[[ DATA UNDER STUDY open ]]

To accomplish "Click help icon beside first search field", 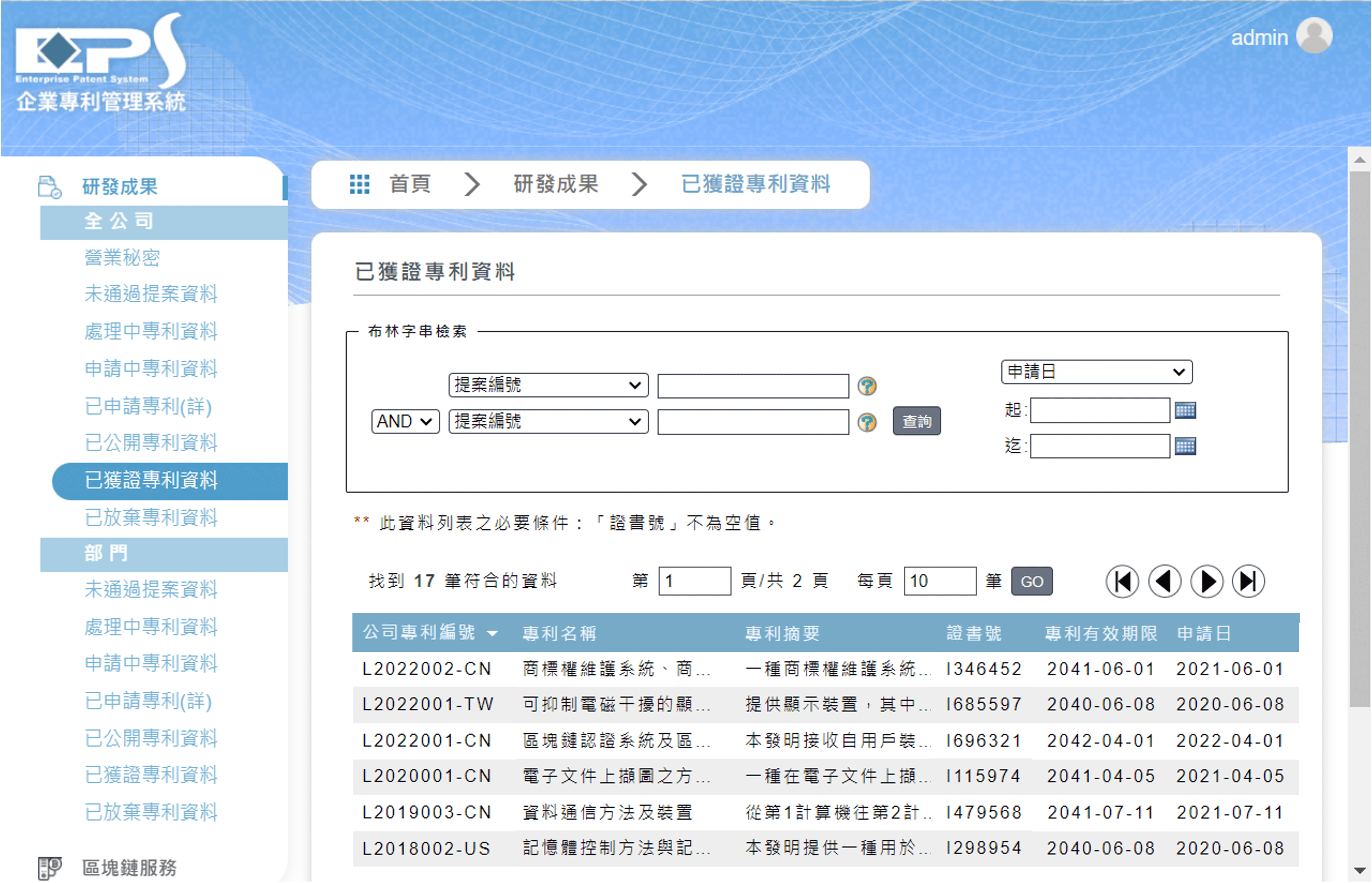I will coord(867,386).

[[ DATA UNDER STUDY closed ]]
[[ DATA UNDER STUDY open ]]

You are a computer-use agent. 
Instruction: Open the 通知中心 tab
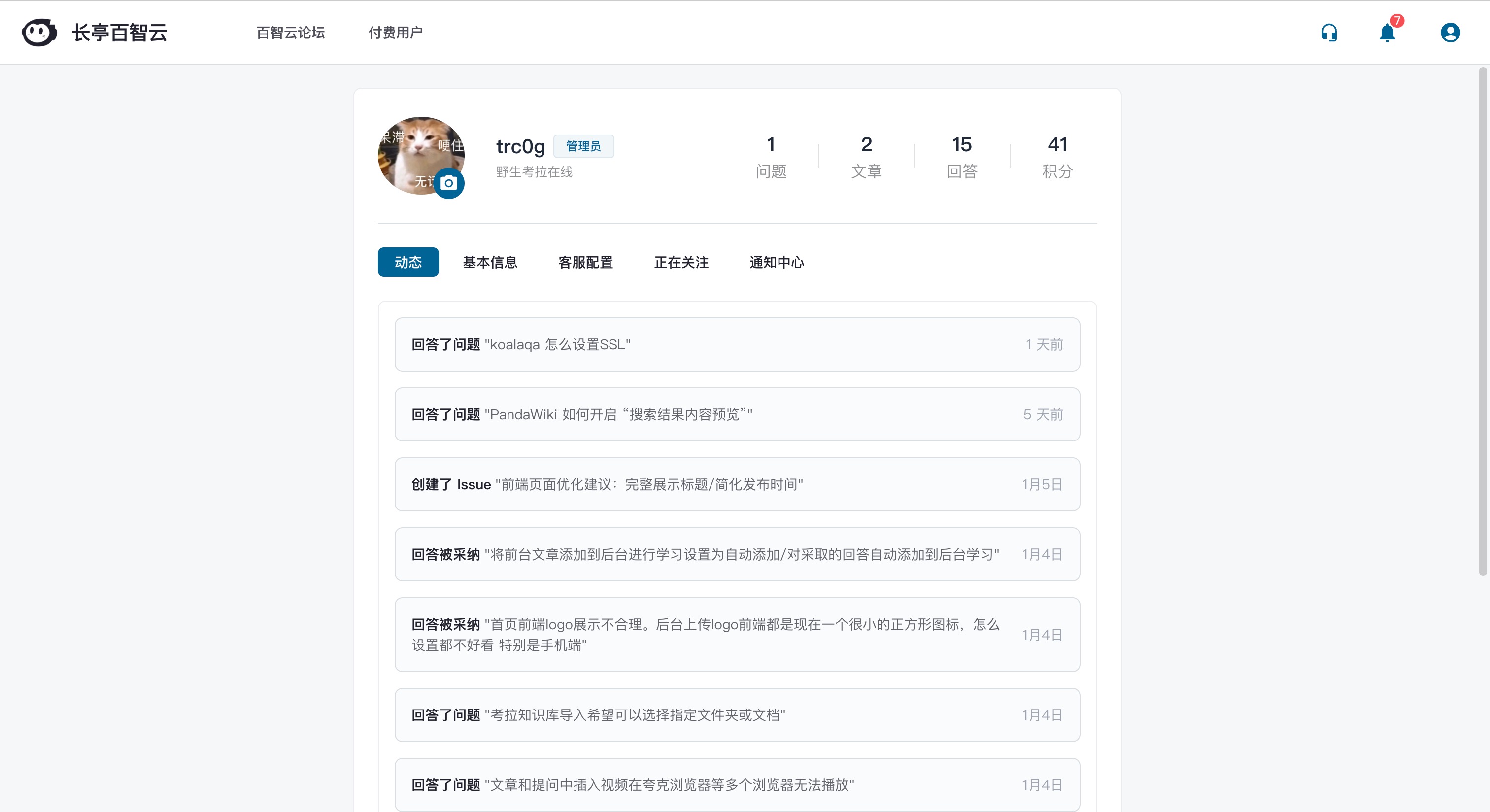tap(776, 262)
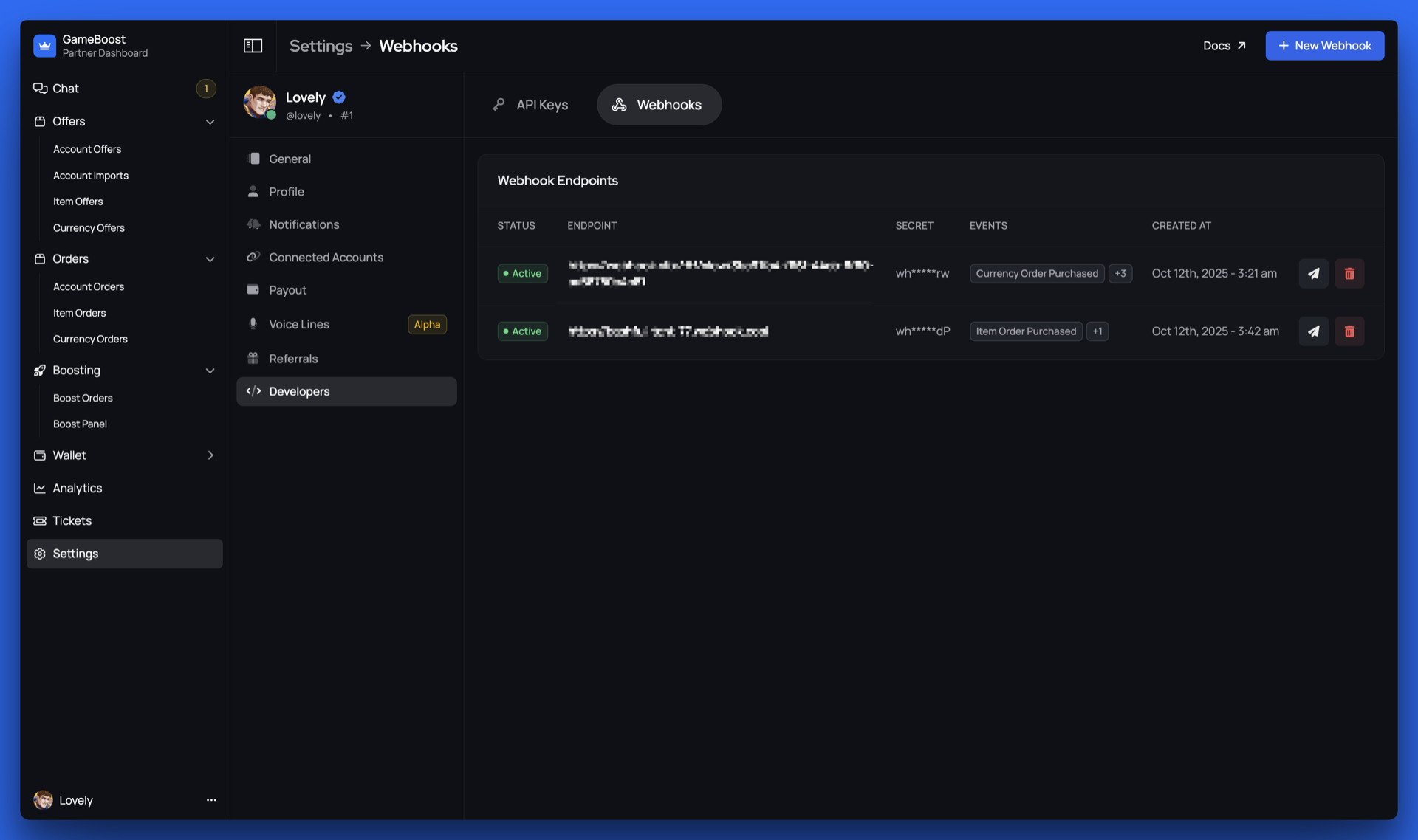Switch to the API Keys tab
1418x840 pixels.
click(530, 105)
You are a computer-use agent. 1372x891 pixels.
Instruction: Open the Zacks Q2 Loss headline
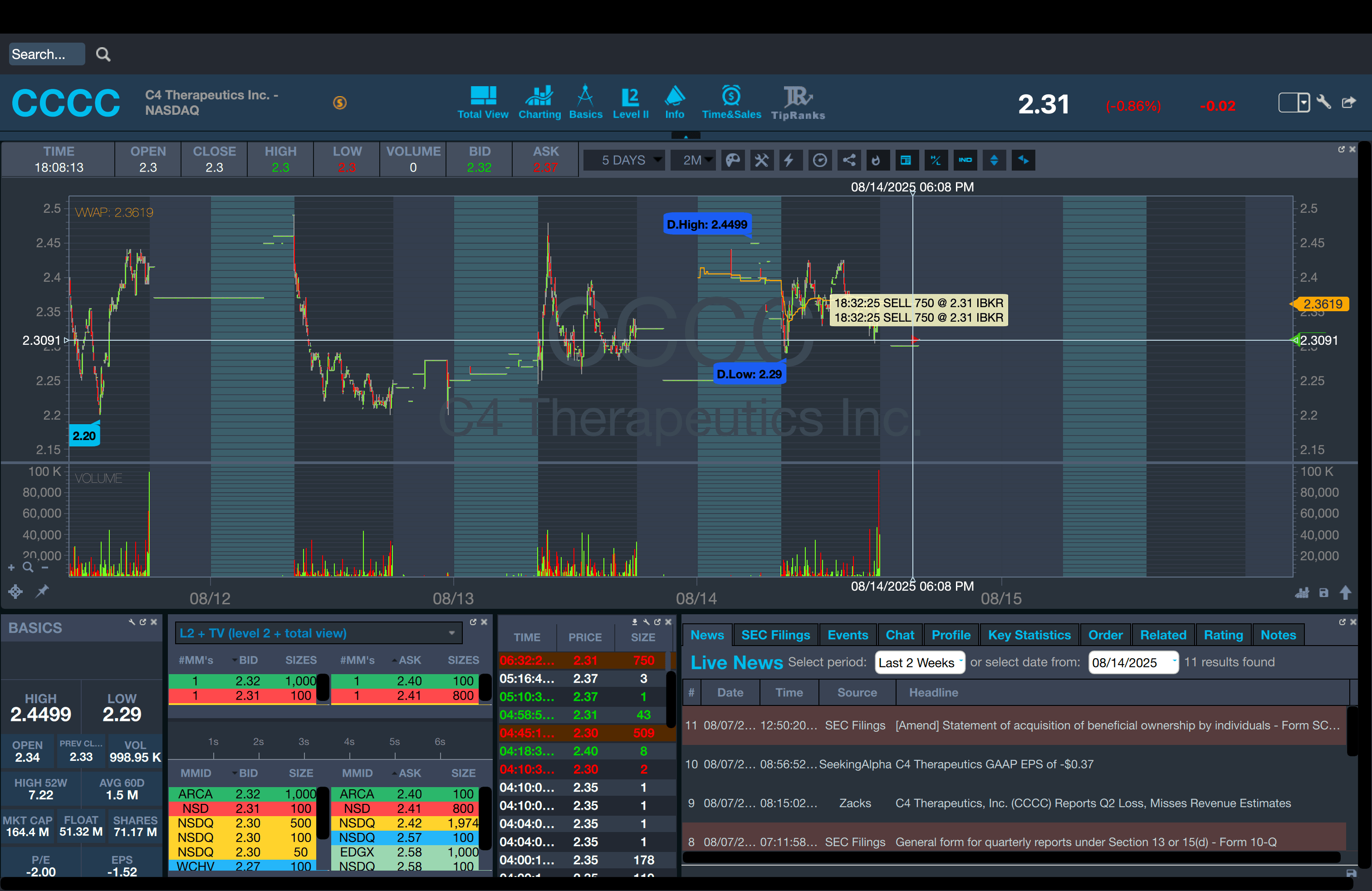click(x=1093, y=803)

[[ DATA UNDER STUDY closed ]]
[[ DATA UNDER STUDY open ]]

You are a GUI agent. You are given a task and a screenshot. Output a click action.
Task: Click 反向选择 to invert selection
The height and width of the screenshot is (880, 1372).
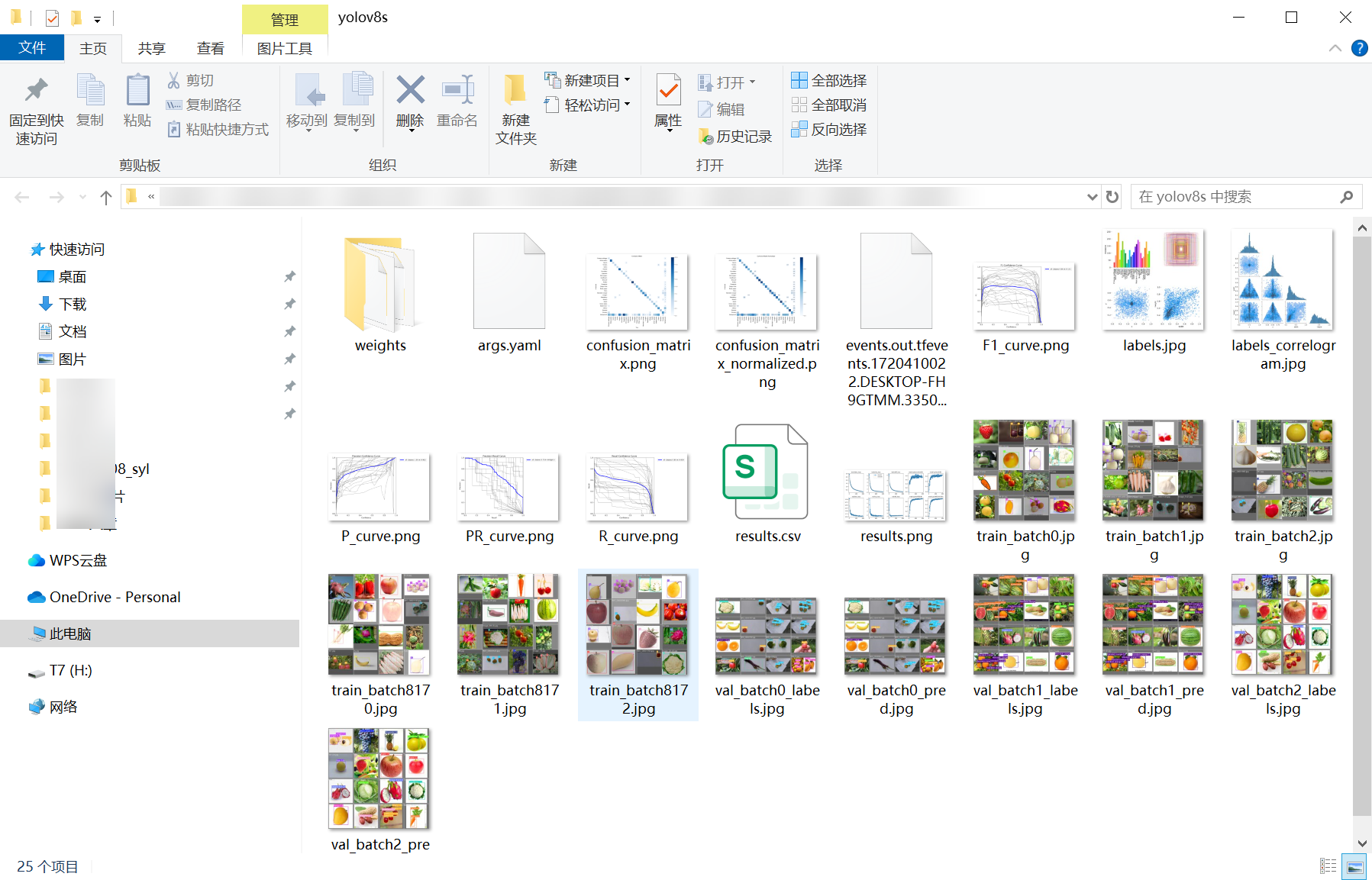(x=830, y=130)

[[ DATA UNDER STUDY closed ]]

EXERCISE REQUIREMENTS: Please go through the data and copy each line containing the word "agent".

SOLVED EXERCISE:
You are a computer-use agent. 
You are a computer-use agent. 1372x891 pixels.
You are a GUI agent. You are given a task and a screenshot. Output a click action.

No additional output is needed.